Closed GoogleCodeExporter closed 8 years ago
This same problem with "rechn-" and "ebn-".
Original comment by wuerz...@gmail.com
on 30 Aug 2011 at 11:35
I disagree with this. Dictionary forms, and Ordnung is a dictionary form,
should be displayed in any case. Ordn is not a dictionary form, anyway,
therefore the expected output is for me a nonsense.
Original comment by glukri...@gmx.de
on 30 Aug 2011 at 12:31
A question to @wuerz:
What is your purpose with morphisto? What are you using it for?
Original comment by eleonor...@gmx.net
on 30 Aug 2011 at 12:34
Argh, of course your right. The expected output should be like this:
Expected:
> Ordnung
o:Ordne:<>n:<><V>:<>ung<SUFF>:<><+NN>:<><Fem>:<><Nom>:<><Sg>:<>
o:Ordne:<>n:<><V>:<>ung<SUFF>:<><+NN>:<><Fem>:<><Gen>:<><Sg>:<>
o:Ordne:<>n:<><V>:<>ung<SUFF>:<><+NN>:<><Fem>:<><Dat>:<><Sg>:<>
o:Ordne:<>n:<><V>:<>ung<SUFF>:<><+NN>:<><Fem>:<><Akk>:<><Sg>:<>
or without "-b": ordnen<V>ung<SUFF><+NN>.
Nonetheless, "Ordnung" is a transparent derivation of "ordnen" and therefore
potentially superfluous in the lexicon. Although, it will be kept in the
trunk's dictionary. My purpose with morphisto is to reduce its lexicon to the
morphological simple entries by removing all derivations and compounds to be
able to perform real morphological segmentation. Of course I am only doing this
in the branch "kmw" and also in a transparent, reconstructable way. All of the
fixes you are committing will be included in the main development branch.
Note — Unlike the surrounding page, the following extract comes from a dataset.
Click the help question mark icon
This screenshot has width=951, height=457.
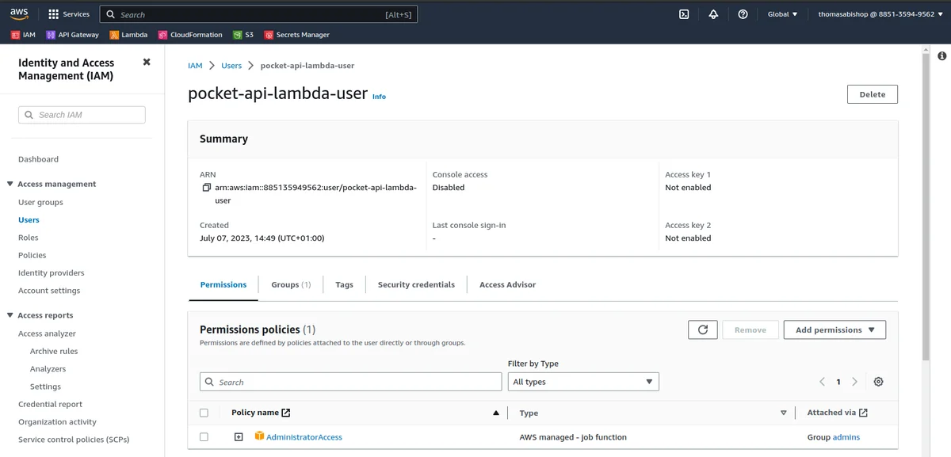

On the other hand I really doubt that the lexicon of any morphological analysis
tool should be blown up with words like "Abschiebegewahrsam". I can think of no
application for morphisto where on would need this entry since morphisto does
not come along with some word semantics.
Original comment by wuerz...@gmail.com
on 30 Aug 2011 at 12:46
Thanks for the explanation. If such changes only go in a special branch, I have
no problem with that.
For any translation project is Ordnung like all other dictionary words a must
to have.
I agree with you, Abschiebegewahrsam is a true compound, that can be in
morphisto as a sum of two words, like now.
Exceptions are words like Hammelsprung, that may mean something very different,
than the sum of the words it is created from.
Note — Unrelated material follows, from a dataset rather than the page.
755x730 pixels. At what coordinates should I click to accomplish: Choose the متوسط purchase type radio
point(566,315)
Original comment by eleonor...@gmx.net
on 30 Aug 2011 at 2:04
@CWRSimon Could you please have a look at this issue? I browsed through
phon.fst but did not find an appropriate rule.
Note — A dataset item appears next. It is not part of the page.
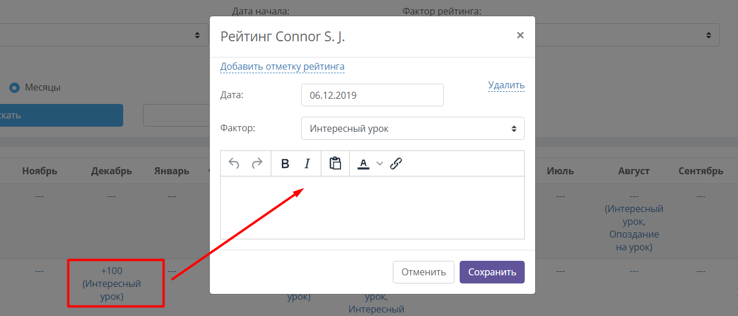
Task: Close the Рейтинг Connor S. J. dialog
Action: 520,35
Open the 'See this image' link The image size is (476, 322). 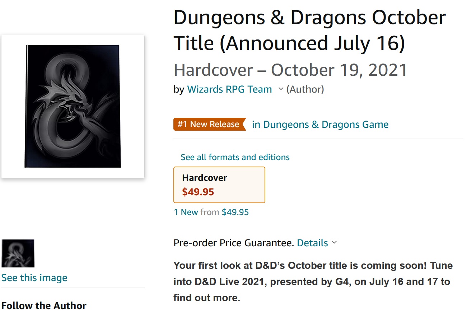click(34, 277)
Original comment by wuerz...@gmail.com
on 31 Aug 2011 at 9:03
The problem does not exist for "atm-". It seems to be specific for verbal stems
on "-n".
Original comment by wuerz...@gmail.com
on 31 Aug 2011 at 11:23
The evil rule lives in defaults.fst:
$R$ = ([bdgptkfs] | ch) n <=> <en> (<V>)
It is thus possible to derive "Ordenung":
> Ordenung
ordnen<V>ung<SUFF><+NN><Fem><Nom><Sg>
ordnen<V>ung<SUFF><+NN><Fem><Gen><Sg>
ordnen<V>ung<SUFF><+NN><Fem><Dat><Sg>
ordnen<V>ung<SUFF><+NN><Fem><Akk><Sg>
Any ideas?
Original comment by wuerz...@gmail.com
on 31 Aug 2011 at 6:49
> ordentlich
ordentlich<+ADJ><Pos><Adv>
ordentlich<+ADJ><Pos><Pred>
> ordenlich
ordnen<V>lich<SUFF><+ADJ><Pos><Adv>
ordnen<V>lich<SUFF><+ADJ><Pos><Pred>
Original comment by wuerz...@gmail.com
on 8 Sep 2011 at 1:30
> ordenlich
ord<>:ene:<>n:<><V>:<>lich<SUFF>:<><+ADJ>:<><Pos>:<><Adv>:<>
ord<>:ene:<>n:<><V>:<>lich<SUFF>:<><+ADJ>:<><Pos>:<><Pred>:<>
> Kettung
k:Kette:<>n:<><V>:<>ung<SUFF>:<><+NN>:<><Fem>:<><Nom>:<><Sg>:<>
k:Kette:<>n:<><V>:<>ung<SUFF>:<><+NN>:<><Fem>:<><Gen>:<><Sg>:<>
k:Kette:<>n:<><V>:<>ung<SUFF>:<><+NN>:<><Fem>:<><Dat>:<><Sg>:<>
k:Kette:<>n:<><V>:<>ung<SUFF>:<><+NN>:<><Fem>:<><Akk>:<><Sg>:<>
Original comment by wuerz...@gmail.com
on 8 Sep 2011 at 1:32
Added the following rule to phon.fst:
$R11b$ = ([bdgptkfs] | ch) <e> <=> <> ([n] (<CB>|$Bound$) [aeiou])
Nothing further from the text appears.